=== Section Start ===

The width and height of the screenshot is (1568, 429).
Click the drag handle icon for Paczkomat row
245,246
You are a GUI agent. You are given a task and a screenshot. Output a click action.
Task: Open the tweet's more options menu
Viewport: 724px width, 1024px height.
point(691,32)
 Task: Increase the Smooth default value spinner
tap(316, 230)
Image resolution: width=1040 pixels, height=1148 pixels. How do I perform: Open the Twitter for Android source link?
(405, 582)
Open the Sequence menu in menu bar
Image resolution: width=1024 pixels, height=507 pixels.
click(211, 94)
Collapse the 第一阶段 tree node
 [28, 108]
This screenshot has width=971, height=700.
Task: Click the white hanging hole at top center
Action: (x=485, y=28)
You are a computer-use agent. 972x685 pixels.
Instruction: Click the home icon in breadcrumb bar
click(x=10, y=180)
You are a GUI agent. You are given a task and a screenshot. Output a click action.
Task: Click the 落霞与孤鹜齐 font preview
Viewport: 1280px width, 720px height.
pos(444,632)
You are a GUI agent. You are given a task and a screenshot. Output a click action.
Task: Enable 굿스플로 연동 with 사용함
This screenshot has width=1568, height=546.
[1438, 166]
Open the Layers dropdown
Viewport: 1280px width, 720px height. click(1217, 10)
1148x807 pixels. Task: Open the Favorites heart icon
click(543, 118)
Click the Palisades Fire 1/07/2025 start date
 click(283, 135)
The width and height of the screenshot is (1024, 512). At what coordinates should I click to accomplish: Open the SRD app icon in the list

=== Section End ===

Tally of lines with the word "menu": work out how many lines in the records hold it, and give that number only.

2